Thursday, March 27, 2008

The Mechanics of It…

…with “It” of course being the writing process. I have just decided to merge two story ideas into one. Originally the two “The Birth of Aidan” and “The Paternity Test” were meant to be respectively about fatherhood from the perspective of the father, and fatherhood from the perspective of the fathered.

The influences, inspirations for these two stories – now this story – are varied. There was one particularly brilliant piece I read eight years ago at the Cropper Foundation workshop, written by one of the other participants Lenworth Burke from Jamaica, called “The Driveouts”. Lenny’s story was voted the best of the workshop and won the Jamaica Observer Arts Award the next year. It did what I believe the best short stories do, in that it achieved its message with a subtlety that is worked within the thread of the story. The story was essentially about the drives a young boy took with his family, his father in particular, over the span of perhaps two decades.

Other influences behind this reflection on paternity include Eric Clapton’s tragic song about the loss of his son, Connor, “Tears in heaven”. Then there is this brilliant sci-fi story called “Story of your life” by Ted Chiang, which is more about maternity, motherhood but still, within its telling by a man (Chiang), something comes out that is closer in spirit either to paternity or more neutral parenthood.

Then there is that fucking shameless tearjerker The Champ with Jon Voight. I watched that movie more than twenty years ago and cried my ass off…then I watched that movie last year and almost cried my ass off. The difference of course is that my sympathies lay two different places the two times I watched that movie.

The last time I watched almost was around the same time I watched The Pursuit of Happyness with Will Smith and his son. There was a scene when they were sleeping in a public restroom that I think strikes a cord with any father who has been in the struggle, particularly with that one son.
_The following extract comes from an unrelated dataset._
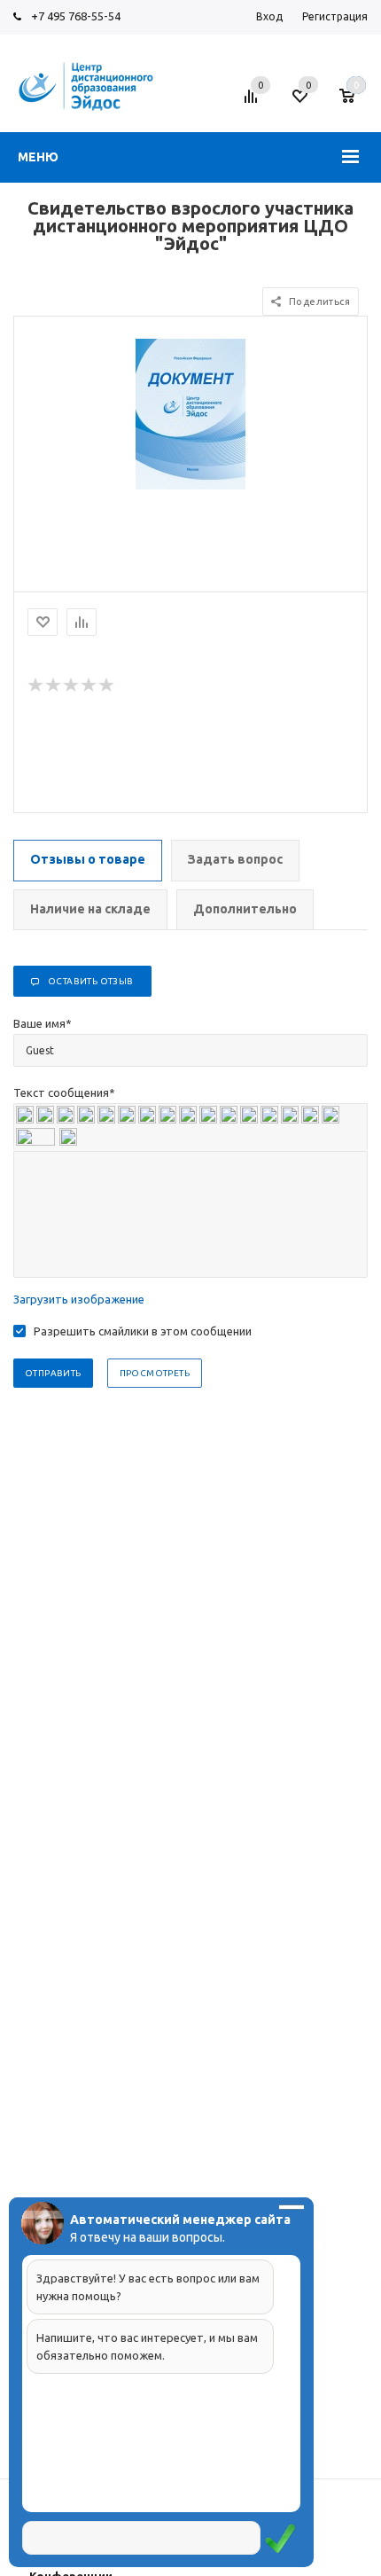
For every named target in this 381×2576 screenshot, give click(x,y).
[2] (54, 685)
Since I am at present technically a single father and technically unemployed, the Will Smith and Jon Voight characters are ones that I feel a strong association with.

With this foundation, this background, I ended up working on “The Paternity Test” which is what the two merged stories are now called…

It is what they illustrate, which is at once everything and nothing, that suspends our friendship at the top of staircases or when walking around in the city, the latter being rarely done. It is why an open gateway provides a glimpse of oblivion.”

Excerpt, “The Paternity Test”

2 comments:

signifyinguyana said...

I cried my eyes out when I saw The Pursuit of Happyness, and so did the man sitting next to me. What struck me most was the father's brilliant mind, and his gumption (born of desperation, but commendable nevertheless).

Every little boy should have a father with those qualities.

Anonymous said...

Single father?? what happened to ur wife??